Problem requirements: Could the listing below be reproduced exactly, minus its pictures?

..........

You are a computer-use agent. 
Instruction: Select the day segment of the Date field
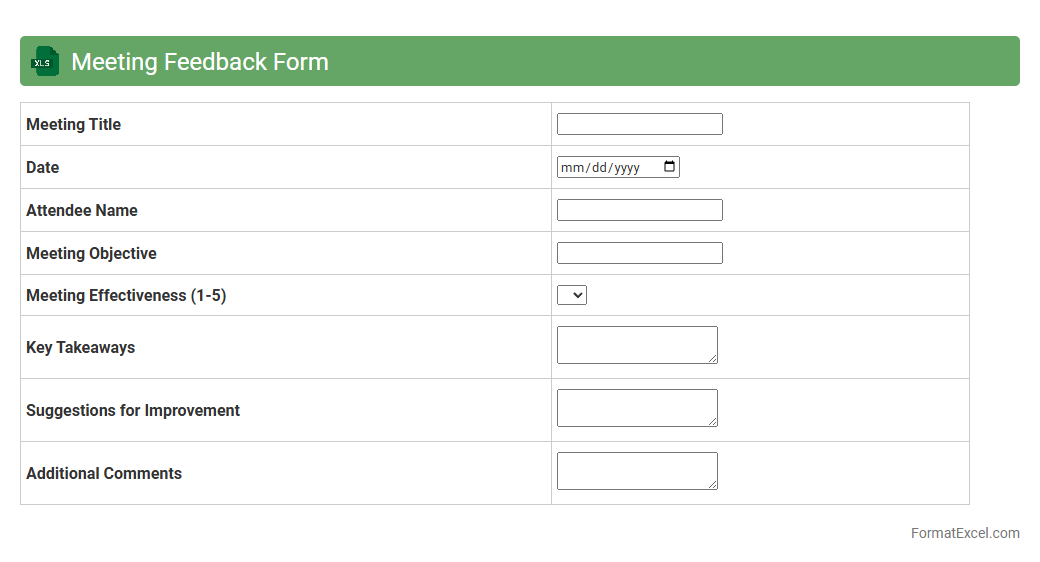(x=599, y=168)
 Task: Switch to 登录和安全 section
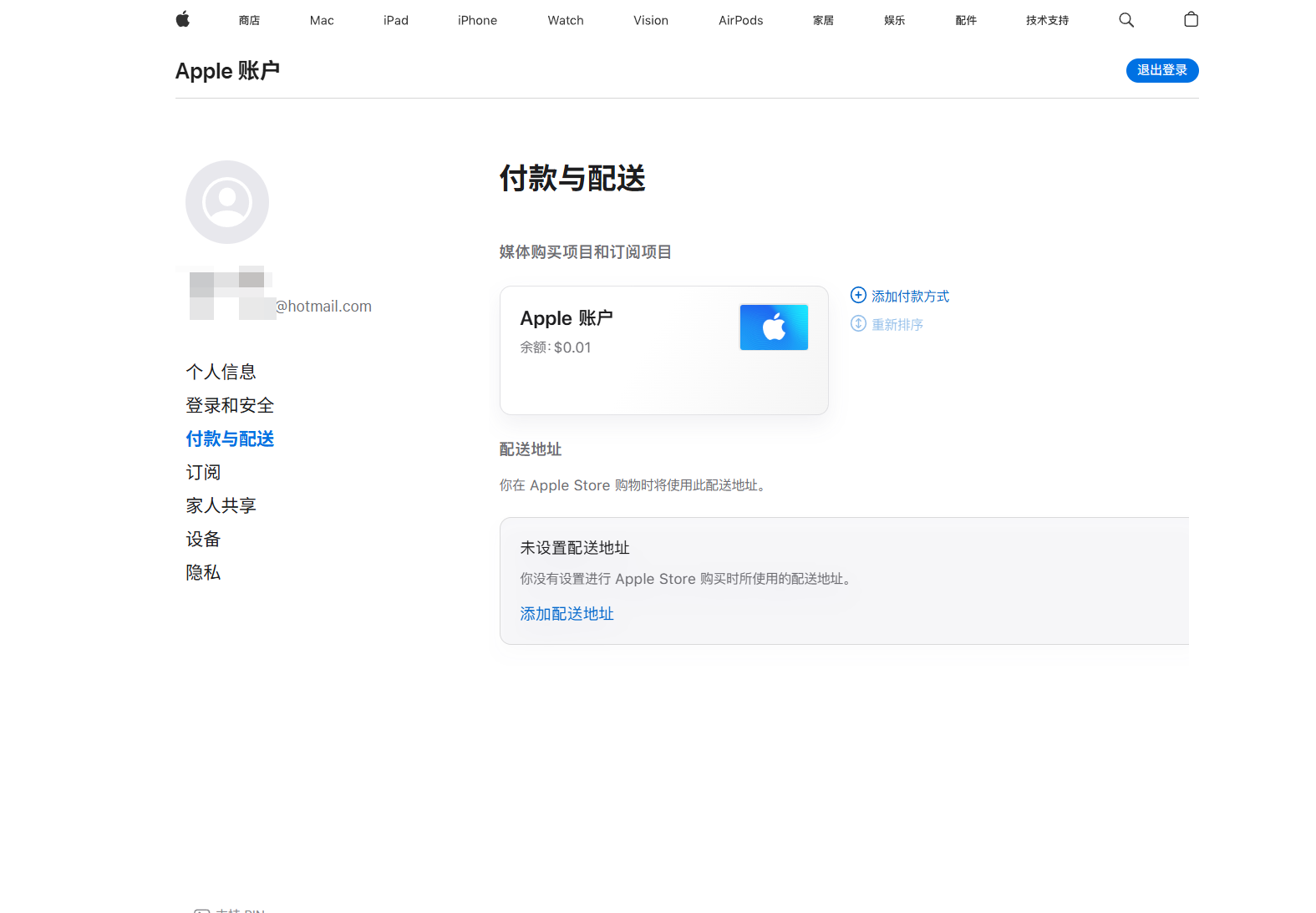(x=230, y=405)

..........

Result for this task:
You are a computer-use agent. 
Instruction: Select the day segment of the Date field
(x=599, y=168)
 Task: Switch to 登录和安全 section
(x=230, y=405)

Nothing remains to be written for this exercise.